____ Dataset records

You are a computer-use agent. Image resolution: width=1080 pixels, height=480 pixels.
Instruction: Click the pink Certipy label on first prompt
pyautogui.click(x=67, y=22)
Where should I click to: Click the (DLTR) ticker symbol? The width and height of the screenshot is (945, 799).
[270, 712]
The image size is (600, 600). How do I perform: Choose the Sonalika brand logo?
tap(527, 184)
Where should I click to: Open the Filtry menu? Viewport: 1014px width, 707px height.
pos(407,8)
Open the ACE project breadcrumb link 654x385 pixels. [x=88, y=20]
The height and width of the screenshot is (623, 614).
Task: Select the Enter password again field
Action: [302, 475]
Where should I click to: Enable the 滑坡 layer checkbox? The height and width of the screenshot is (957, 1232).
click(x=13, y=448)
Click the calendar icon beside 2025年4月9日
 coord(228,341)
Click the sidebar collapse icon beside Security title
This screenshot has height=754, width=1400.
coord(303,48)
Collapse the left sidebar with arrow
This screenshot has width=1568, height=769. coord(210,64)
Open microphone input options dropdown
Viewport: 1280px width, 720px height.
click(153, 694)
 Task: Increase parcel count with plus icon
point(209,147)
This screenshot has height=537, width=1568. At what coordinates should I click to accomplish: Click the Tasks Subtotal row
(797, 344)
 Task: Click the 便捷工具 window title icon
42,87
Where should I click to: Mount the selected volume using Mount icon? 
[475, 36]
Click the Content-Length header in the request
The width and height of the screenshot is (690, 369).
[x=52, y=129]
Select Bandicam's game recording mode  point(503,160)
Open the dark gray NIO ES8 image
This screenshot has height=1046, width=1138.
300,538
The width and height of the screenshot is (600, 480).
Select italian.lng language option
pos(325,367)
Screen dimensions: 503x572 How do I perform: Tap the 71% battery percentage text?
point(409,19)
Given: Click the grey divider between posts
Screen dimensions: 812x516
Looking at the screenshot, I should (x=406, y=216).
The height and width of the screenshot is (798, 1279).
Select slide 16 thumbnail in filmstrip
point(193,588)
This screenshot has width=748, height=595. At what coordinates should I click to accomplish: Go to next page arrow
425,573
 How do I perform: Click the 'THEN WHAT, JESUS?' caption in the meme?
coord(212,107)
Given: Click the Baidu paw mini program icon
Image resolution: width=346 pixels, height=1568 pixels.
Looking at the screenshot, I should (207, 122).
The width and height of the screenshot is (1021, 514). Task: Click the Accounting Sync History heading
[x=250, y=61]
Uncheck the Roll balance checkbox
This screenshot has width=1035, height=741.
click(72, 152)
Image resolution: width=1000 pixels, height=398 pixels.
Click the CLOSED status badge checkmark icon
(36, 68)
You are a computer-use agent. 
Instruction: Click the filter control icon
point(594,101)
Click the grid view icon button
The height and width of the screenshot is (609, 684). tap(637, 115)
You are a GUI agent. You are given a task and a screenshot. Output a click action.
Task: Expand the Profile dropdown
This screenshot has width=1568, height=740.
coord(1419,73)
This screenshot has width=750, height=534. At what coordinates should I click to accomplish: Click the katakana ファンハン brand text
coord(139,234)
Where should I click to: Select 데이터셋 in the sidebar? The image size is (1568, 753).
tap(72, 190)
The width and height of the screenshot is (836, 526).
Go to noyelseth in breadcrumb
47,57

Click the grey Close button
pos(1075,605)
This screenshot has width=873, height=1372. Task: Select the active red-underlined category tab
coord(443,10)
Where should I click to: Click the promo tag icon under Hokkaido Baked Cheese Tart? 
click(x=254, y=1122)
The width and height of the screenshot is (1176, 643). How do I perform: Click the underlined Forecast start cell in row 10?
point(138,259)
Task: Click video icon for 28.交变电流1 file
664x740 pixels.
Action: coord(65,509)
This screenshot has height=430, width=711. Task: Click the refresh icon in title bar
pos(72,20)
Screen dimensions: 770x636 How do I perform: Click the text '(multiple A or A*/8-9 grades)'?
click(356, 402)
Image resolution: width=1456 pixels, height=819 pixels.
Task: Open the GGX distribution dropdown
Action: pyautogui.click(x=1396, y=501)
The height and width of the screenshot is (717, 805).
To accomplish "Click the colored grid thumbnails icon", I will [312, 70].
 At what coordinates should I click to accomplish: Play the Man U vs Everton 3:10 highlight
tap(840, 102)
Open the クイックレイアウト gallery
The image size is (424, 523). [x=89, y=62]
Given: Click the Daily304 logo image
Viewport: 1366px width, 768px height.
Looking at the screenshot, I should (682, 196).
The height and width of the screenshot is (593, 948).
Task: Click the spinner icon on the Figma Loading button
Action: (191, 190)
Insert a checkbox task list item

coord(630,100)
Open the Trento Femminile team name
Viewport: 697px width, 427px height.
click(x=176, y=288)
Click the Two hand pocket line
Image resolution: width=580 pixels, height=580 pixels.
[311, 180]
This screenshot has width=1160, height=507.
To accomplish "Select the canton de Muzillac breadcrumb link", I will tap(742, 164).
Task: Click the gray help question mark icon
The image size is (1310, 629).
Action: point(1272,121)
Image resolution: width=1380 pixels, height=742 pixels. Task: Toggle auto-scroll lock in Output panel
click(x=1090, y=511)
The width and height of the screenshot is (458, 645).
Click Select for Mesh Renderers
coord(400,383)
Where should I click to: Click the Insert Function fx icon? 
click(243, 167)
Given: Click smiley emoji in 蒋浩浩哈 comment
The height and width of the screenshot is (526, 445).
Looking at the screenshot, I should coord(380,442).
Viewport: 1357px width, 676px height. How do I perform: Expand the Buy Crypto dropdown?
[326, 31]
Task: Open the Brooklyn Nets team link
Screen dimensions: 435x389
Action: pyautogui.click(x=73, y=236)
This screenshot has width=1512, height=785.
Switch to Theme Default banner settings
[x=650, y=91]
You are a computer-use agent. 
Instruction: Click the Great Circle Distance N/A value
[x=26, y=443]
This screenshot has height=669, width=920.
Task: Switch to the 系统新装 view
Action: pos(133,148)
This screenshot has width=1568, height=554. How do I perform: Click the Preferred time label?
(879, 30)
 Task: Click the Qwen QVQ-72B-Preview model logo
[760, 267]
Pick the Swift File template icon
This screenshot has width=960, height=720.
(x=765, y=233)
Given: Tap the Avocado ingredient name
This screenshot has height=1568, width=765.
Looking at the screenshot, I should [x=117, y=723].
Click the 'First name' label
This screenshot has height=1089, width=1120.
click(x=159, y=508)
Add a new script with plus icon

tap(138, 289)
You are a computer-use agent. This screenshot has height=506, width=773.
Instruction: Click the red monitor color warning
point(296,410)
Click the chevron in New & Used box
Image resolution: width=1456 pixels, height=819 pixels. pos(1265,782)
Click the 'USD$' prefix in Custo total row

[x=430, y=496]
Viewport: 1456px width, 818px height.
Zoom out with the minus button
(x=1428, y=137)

________

Reprint exactly the lines above that start at the one with "This screenshot has width=1512, height=785." and end at the one with "You are a computer-use agent. This", keeping both and adding none.

This screenshot has width=1512, height=785.
Switch to Theme Default banner settings
[x=650, y=91]
You are a computer-use agent. 
Instruction: Click the Great Circle Distance N/A value
[x=26, y=443]
This screenshot has height=669, width=920.
Task: Switch to the 系统新装 view
Action: pos(133,148)
This screenshot has width=1568, height=554. How do I perform: Click the Preferred time label?
(879, 30)
 Task: Click the Qwen QVQ-72B-Preview model logo
[760, 267]
Pick the Swift File template icon
This screenshot has width=960, height=720.
(x=765, y=233)
Given: Tap the Avocado ingredient name
This screenshot has height=1568, width=765.
Looking at the screenshot, I should [x=117, y=723].
Click the 'First name' label
This screenshot has height=1089, width=1120.
click(x=159, y=508)
Add a new script with plus icon

tap(138, 289)
You are a computer-use agent. This screenshot has height=506, width=773.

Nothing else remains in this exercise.